WHAT NEEDS TO BE DONE:
Your response should consist of every record, exactly as given.

** RECORDS TO USE follows **

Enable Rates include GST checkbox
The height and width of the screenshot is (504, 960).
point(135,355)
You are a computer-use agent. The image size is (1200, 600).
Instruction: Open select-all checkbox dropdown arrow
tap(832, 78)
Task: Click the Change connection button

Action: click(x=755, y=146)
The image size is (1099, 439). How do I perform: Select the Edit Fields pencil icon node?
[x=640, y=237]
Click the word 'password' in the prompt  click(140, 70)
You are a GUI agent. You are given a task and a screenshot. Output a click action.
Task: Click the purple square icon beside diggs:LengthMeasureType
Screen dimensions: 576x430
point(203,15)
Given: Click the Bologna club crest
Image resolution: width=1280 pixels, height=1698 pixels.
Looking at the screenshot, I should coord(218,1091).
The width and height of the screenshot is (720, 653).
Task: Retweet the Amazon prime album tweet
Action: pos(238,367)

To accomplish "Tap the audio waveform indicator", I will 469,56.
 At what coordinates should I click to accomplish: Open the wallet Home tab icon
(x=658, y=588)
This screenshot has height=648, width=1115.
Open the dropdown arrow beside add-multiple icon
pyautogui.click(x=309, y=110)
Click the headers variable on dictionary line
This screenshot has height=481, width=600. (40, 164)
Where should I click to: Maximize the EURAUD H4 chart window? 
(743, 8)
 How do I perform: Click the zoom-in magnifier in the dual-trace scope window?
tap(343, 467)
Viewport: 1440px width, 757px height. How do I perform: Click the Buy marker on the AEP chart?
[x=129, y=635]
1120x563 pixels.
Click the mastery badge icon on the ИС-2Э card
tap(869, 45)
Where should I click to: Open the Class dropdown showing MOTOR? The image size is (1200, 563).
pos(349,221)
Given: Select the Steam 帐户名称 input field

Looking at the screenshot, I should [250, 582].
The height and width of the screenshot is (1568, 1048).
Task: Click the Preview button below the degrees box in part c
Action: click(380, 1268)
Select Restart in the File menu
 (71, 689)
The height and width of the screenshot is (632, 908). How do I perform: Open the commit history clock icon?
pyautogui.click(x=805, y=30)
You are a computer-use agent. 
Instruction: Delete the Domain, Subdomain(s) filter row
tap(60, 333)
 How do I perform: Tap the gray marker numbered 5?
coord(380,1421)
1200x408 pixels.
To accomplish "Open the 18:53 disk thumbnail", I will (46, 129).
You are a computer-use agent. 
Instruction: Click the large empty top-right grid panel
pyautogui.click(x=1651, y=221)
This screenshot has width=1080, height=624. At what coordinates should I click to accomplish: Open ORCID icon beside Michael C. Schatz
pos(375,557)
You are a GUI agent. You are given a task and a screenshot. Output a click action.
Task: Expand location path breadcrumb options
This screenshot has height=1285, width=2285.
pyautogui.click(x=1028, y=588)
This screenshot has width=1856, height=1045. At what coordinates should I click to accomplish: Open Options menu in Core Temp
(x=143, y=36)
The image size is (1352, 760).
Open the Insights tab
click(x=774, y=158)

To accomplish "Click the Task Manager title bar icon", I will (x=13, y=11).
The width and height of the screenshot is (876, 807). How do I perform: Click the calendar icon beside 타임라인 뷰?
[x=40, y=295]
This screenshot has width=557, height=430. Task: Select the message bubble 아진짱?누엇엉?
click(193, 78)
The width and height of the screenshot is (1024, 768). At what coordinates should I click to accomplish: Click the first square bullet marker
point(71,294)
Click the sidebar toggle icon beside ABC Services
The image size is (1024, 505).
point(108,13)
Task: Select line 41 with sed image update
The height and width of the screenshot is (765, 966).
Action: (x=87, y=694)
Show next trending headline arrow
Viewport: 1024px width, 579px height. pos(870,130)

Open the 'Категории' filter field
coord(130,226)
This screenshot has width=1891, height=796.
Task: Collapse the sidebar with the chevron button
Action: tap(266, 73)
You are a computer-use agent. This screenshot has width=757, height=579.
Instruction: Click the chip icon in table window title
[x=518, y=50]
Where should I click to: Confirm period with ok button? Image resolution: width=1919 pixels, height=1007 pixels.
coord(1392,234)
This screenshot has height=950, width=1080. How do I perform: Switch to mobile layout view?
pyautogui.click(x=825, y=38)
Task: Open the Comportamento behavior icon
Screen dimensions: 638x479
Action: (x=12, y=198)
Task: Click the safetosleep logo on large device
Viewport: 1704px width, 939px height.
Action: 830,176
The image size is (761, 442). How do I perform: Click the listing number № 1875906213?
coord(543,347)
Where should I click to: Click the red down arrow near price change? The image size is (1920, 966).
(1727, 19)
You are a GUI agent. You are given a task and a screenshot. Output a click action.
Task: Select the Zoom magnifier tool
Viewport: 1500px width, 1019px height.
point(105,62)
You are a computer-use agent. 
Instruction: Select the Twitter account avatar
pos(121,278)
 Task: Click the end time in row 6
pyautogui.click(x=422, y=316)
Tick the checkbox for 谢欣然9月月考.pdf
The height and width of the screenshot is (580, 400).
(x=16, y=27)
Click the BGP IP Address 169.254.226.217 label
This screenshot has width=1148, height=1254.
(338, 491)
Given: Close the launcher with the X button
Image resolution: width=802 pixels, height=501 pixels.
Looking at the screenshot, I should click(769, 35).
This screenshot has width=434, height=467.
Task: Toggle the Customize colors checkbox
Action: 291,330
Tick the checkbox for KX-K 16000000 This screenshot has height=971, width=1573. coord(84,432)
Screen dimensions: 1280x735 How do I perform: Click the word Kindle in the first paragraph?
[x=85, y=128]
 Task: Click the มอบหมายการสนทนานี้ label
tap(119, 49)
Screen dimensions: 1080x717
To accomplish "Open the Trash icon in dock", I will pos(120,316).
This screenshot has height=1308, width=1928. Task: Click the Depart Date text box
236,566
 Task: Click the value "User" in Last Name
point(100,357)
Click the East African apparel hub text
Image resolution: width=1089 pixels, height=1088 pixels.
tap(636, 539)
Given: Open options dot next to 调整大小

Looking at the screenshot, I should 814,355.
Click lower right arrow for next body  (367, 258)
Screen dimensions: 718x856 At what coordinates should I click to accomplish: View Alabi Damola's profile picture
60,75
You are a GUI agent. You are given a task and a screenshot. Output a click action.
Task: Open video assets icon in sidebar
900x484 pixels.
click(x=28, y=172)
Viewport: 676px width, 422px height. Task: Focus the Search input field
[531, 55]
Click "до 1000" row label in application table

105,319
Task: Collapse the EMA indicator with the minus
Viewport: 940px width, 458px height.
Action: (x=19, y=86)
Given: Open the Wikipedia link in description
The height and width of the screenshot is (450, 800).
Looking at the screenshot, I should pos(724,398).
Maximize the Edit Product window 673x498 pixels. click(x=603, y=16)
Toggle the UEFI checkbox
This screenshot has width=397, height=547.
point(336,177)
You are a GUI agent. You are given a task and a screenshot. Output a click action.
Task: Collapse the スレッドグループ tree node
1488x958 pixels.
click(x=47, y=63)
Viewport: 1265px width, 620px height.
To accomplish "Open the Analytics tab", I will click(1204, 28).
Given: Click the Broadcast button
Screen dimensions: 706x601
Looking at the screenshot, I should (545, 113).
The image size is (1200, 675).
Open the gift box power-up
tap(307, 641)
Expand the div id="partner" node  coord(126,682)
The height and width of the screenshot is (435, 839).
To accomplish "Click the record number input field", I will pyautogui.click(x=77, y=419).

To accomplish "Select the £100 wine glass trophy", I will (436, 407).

** End of RECORDS TO USE **

COMPLETED EXERCISE:
Enable Rates include GST checkbox
The height and width of the screenshot is (504, 960).
point(135,355)
You are a computer-use agent. The image size is (1200, 600).
Instruction: Open select-all checkbox dropdown arrow
tap(832, 78)
Task: Click the Change connection button

Action: click(x=755, y=146)
The image size is (1099, 439). How do I perform: Select the Edit Fields pencil icon node?
[x=640, y=237]
Click the word 'password' in the prompt  click(140, 70)
You are a GUI agent. You are given a task and a screenshot. Output a click action.
Task: Click the purple square icon beside diggs:LengthMeasureType
Screen dimensions: 576x430
point(203,15)
Given: Click the Bologna club crest
Image resolution: width=1280 pixels, height=1698 pixels.
Looking at the screenshot, I should coord(218,1091).
The width and height of the screenshot is (720, 653).
Task: Retweet the Amazon prime album tweet
Action: pos(238,367)

To accomplish "Tap the audio waveform indicator", I will 469,56.
 At what coordinates should I click to accomplish: Open the wallet Home tab icon
(x=658, y=588)
This screenshot has height=648, width=1115.
Open the dropdown arrow beside add-multiple icon
pyautogui.click(x=309, y=110)
Click the headers variable on dictionary line
This screenshot has height=481, width=600. (40, 164)
Where should I click to: Maximize the EURAUD H4 chart window? 
(743, 8)
 How do I perform: Click the zoom-in magnifier in the dual-trace scope window?
tap(343, 467)
Viewport: 1440px width, 757px height. How do I perform: Click the Buy marker on the AEP chart?
[x=129, y=635]
1120x563 pixels.
Click the mastery badge icon on the ИС-2Э card
tap(869, 45)
Where should I click to: Open the Class dropdown showing MOTOR? The image size is (1200, 563).
pos(349,221)
Given: Select the Steam 帐户名称 input field

Looking at the screenshot, I should [250, 582].
The height and width of the screenshot is (1568, 1048).
Task: Click the Preview button below the degrees box in part c
Action: click(380, 1268)
Select Restart in the File menu
 (71, 689)
The height and width of the screenshot is (632, 908). How do I perform: Open the commit history clock icon?
pyautogui.click(x=805, y=30)
You are a computer-use agent. 
Instruction: Delete the Domain, Subdomain(s) filter row
tap(60, 333)
 How do I perform: Tap the gray marker numbered 5?
coord(380,1421)
1200x408 pixels.
To accomplish "Open the 18:53 disk thumbnail", I will (46, 129).
You are a computer-use agent. 
Instruction: Click the large empty top-right grid panel
pyautogui.click(x=1651, y=221)
This screenshot has width=1080, height=624. At what coordinates should I click to accomplish: Open ORCID icon beside Michael C. Schatz
pos(375,557)
You are a GUI agent. You are given a task and a screenshot. Output a click action.
Task: Expand location path breadcrumb options
This screenshot has height=1285, width=2285.
pyautogui.click(x=1028, y=588)
This screenshot has width=1856, height=1045. At what coordinates should I click to accomplish: Open Options menu in Core Temp
(x=143, y=36)
The image size is (1352, 760).
Open the Insights tab
click(x=774, y=158)

To accomplish "Click the Task Manager title bar icon", I will (x=13, y=11).
The width and height of the screenshot is (876, 807). How do I perform: Click the calendar icon beside 타임라인 뷰?
[x=40, y=295]
This screenshot has width=557, height=430. Task: Select the message bubble 아진짱?누엇엉?
click(193, 78)
The width and height of the screenshot is (1024, 768). At what coordinates should I click to accomplish: Click the first square bullet marker
point(71,294)
Click the sidebar toggle icon beside ABC Services
The image size is (1024, 505).
point(108,13)
Task: Select line 41 with sed image update
The height and width of the screenshot is (765, 966).
Action: (x=87, y=694)
Show next trending headline arrow
Viewport: 1024px width, 579px height. pos(870,130)

Open the 'Категории' filter field
coord(130,226)
This screenshot has width=1891, height=796.
Task: Collapse the sidebar with the chevron button
Action: tap(266, 73)
You are a computer-use agent. This screenshot has width=757, height=579.
Instruction: Click the chip icon in table window title
[x=518, y=50]
Where should I click to: Confirm period with ok button? Image resolution: width=1919 pixels, height=1007 pixels.
coord(1392,234)
This screenshot has height=950, width=1080. How do I perform: Switch to mobile layout view?
pyautogui.click(x=825, y=38)
Task: Open the Comportamento behavior icon
Screen dimensions: 638x479
Action: (x=12, y=198)
Task: Click the safetosleep logo on large device
Viewport: 1704px width, 939px height.
Action: 830,176
The image size is (761, 442). How do I perform: Click the listing number № 1875906213?
coord(543,347)
Where should I click to: Click the red down arrow near price change? The image size is (1920, 966).
(1727, 19)
You are a GUI agent. You are given a task and a screenshot. Output a click action.
Task: Select the Zoom magnifier tool
Viewport: 1500px width, 1019px height.
point(105,62)
You are a computer-use agent. 
Instruction: Select the Twitter account avatar
pos(121,278)
 Task: Click the end time in row 6
pyautogui.click(x=422, y=316)
Tick the checkbox for 谢欣然9月月考.pdf
The height and width of the screenshot is (580, 400).
(x=16, y=27)
Click the BGP IP Address 169.254.226.217 label
This screenshot has width=1148, height=1254.
(338, 491)
Given: Close the launcher with the X button
Image resolution: width=802 pixels, height=501 pixels.
Looking at the screenshot, I should click(769, 35).
This screenshot has width=434, height=467.
Task: Toggle the Customize colors checkbox
Action: 291,330
Tick the checkbox for KX-K 16000000 This screenshot has height=971, width=1573. coord(84,432)
Screen dimensions: 1280x735 How do I perform: Click the word Kindle in the first paragraph?
[x=85, y=128]
 Task: Click the มอบหมายการสนทนานี้ label
tap(119, 49)
Screen dimensions: 1080x717
To accomplish "Open the Trash icon in dock", I will pos(120,316).
This screenshot has height=1308, width=1928. Task: Click the Depart Date text box
236,566
 Task: Click the value "User" in Last Name
point(100,357)
Click the East African apparel hub text
Image resolution: width=1089 pixels, height=1088 pixels.
tap(636, 539)
Given: Open options dot next to 调整大小

Looking at the screenshot, I should 814,355.
Click lower right arrow for next body  (367, 258)
Screen dimensions: 718x856 At what coordinates should I click to accomplish: View Alabi Damola's profile picture
60,75
You are a GUI agent. You are given a task and a screenshot. Output a click action.
Task: Open video assets icon in sidebar
900x484 pixels.
click(x=28, y=172)
Viewport: 676px width, 422px height. Task: Focus the Search input field
[531, 55]
Click "до 1000" row label in application table

105,319
Task: Collapse the EMA indicator with the minus
Viewport: 940px width, 458px height.
Action: (x=19, y=86)
Given: Open the Wikipedia link in description
The height and width of the screenshot is (450, 800).
Looking at the screenshot, I should pos(724,398).
Maximize the Edit Product window 673x498 pixels. click(x=603, y=16)
Toggle the UEFI checkbox
This screenshot has width=397, height=547.
point(336,177)
You are a GUI agent. You are given a task and a screenshot. Output a click action.
Task: Collapse the スレッドグループ tree node
1488x958 pixels.
click(x=47, y=63)
Viewport: 1265px width, 620px height.
To accomplish "Open the Analytics tab", I will click(1204, 28).
Given: Click the Broadcast button
Screen dimensions: 706x601
Looking at the screenshot, I should (545, 113).
The image size is (1200, 675).
Open the gift box power-up
tap(307, 641)
Expand the div id="partner" node  coord(126,682)
The height and width of the screenshot is (435, 839).
To accomplish "Click the record number input field", I will pyautogui.click(x=77, y=419).

To accomplish "Select the £100 wine glass trophy", I will (436, 407).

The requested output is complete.